==== EXERCISE DATA
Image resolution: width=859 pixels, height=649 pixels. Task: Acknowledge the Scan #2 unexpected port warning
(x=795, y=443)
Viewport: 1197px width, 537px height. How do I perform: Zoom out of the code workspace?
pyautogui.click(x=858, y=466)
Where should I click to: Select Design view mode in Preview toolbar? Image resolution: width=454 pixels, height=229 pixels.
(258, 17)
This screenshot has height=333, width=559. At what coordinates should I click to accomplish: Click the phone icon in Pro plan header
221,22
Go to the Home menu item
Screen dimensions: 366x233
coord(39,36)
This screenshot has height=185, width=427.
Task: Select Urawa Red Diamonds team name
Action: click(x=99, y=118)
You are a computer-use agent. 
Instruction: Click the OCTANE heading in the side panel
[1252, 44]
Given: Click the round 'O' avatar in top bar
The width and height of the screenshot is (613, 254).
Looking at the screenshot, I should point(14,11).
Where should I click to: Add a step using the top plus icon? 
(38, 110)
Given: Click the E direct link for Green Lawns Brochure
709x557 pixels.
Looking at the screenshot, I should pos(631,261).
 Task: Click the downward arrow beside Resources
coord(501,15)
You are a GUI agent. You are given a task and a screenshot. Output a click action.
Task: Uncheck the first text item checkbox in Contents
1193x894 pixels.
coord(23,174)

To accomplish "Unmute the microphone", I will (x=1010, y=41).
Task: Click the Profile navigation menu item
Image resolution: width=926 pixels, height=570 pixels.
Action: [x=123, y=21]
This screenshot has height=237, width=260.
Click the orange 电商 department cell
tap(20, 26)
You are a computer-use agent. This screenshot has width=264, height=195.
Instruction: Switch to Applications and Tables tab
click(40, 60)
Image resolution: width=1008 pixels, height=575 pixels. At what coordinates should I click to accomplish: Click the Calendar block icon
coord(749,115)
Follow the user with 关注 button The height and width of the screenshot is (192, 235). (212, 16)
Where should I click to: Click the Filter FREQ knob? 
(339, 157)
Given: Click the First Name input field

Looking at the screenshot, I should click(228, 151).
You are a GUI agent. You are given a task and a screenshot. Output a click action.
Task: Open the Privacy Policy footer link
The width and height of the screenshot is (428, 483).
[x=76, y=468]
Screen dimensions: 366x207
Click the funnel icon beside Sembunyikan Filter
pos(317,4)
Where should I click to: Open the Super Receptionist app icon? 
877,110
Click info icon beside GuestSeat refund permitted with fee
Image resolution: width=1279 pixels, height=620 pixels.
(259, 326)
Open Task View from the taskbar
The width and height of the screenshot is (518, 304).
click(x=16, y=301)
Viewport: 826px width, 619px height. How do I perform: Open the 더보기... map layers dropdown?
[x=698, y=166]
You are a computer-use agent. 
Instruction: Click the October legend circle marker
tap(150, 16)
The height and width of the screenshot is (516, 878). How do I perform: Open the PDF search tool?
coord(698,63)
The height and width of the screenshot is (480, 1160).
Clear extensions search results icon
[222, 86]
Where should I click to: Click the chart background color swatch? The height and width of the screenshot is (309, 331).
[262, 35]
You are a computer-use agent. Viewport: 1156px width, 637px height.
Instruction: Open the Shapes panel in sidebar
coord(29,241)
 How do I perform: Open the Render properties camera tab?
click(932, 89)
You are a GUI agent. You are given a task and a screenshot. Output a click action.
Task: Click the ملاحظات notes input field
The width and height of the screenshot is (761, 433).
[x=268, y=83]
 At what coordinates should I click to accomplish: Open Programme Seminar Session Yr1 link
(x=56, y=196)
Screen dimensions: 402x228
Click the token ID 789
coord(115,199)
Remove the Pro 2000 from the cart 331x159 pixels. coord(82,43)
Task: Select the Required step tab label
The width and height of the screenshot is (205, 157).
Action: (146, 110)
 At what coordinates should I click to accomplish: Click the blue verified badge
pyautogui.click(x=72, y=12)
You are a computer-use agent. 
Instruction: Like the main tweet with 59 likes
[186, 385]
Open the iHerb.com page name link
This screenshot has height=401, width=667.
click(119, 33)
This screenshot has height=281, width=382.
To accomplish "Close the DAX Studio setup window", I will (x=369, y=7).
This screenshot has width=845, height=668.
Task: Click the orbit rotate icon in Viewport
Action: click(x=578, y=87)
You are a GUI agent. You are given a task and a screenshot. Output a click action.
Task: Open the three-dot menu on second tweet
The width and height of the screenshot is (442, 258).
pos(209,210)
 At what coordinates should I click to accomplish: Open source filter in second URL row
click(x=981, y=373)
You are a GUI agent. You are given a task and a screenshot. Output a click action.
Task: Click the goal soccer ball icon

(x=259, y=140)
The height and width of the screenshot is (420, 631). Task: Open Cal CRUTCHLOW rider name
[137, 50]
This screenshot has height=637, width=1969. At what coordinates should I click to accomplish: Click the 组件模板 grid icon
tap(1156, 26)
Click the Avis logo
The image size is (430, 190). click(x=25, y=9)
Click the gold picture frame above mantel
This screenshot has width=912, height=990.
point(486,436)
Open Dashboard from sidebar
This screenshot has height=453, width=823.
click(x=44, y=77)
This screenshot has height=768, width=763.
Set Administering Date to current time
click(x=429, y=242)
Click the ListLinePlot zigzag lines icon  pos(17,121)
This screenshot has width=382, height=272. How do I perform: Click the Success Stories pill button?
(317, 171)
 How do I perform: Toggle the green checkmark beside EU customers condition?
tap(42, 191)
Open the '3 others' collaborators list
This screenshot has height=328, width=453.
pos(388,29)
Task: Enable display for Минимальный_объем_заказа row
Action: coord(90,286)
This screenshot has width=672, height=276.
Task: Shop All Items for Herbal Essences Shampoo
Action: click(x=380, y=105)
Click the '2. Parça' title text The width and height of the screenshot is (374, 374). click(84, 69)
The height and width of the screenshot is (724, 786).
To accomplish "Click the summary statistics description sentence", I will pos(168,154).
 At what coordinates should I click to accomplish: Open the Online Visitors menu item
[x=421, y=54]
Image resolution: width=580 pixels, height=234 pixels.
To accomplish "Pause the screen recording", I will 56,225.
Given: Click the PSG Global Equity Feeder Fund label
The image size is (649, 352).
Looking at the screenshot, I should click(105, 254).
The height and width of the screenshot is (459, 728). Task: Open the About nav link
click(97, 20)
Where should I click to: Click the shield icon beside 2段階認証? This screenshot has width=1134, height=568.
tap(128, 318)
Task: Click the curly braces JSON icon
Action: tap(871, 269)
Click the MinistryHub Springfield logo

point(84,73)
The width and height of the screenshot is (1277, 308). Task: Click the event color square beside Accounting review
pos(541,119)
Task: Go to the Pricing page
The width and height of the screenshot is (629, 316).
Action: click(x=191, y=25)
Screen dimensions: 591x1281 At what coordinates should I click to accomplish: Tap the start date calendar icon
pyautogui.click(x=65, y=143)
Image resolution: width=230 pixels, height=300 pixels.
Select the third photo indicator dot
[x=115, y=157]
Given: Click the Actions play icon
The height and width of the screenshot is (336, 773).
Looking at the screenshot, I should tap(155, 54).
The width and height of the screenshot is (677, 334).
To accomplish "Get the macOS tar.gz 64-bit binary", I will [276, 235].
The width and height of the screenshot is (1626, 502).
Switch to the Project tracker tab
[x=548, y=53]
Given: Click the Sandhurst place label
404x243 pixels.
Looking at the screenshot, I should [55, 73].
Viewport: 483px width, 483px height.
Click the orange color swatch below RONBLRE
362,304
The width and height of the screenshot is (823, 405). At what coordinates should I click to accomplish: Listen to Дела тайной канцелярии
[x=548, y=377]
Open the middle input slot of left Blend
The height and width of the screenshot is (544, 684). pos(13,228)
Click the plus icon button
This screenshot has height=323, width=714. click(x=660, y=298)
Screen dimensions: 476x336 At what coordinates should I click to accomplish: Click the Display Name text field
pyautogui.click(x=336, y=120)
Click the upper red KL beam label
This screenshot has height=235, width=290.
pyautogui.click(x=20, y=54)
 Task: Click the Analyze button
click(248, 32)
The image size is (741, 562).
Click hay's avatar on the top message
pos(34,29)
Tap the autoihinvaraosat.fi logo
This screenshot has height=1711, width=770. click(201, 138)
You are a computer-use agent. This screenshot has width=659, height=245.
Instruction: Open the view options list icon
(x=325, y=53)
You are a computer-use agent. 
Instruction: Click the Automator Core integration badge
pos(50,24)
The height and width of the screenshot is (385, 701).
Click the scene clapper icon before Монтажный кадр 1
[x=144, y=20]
========
Exactly the lines from the one containing "The width and height of the screenshot is (677, 334)." through the last line of the records are to be transcribed, both endpoints included.

The width and height of the screenshot is (677, 334).
To accomplish "Get the macOS tar.gz 64-bit binary", I will [276, 235].
The width and height of the screenshot is (1626, 502).
Switch to the Project tracker tab
[x=548, y=53]
Given: Click the Sandhurst place label
404x243 pixels.
Looking at the screenshot, I should [55, 73].
Viewport: 483px width, 483px height.
Click the orange color swatch below RONBLRE
362,304
The width and height of the screenshot is (823, 405). At what coordinates should I click to accomplish: Listen to Дела тайной канцелярии
[x=548, y=377]
Open the middle input slot of left Blend
The height and width of the screenshot is (544, 684). pos(13,228)
Click the plus icon button
This screenshot has height=323, width=714. click(x=660, y=298)
Screen dimensions: 476x336 At what coordinates should I click to accomplish: Click the Display Name text field
pyautogui.click(x=336, y=120)
Click the upper red KL beam label
This screenshot has height=235, width=290.
pyautogui.click(x=20, y=54)
 Task: Click the Analyze button
click(248, 32)
The image size is (741, 562).
Click hay's avatar on the top message
pos(34,29)
Tap the autoihinvaraosat.fi logo
This screenshot has height=1711, width=770. click(201, 138)
You are a computer-use agent. This screenshot has width=659, height=245.
Instruction: Open the view options list icon
(x=325, y=53)
You are a computer-use agent. 
Instruction: Click the Automator Core integration badge
pos(50,24)
The height and width of the screenshot is (385, 701).
Click the scene clapper icon before Монтажный кадр 1
[x=144, y=20]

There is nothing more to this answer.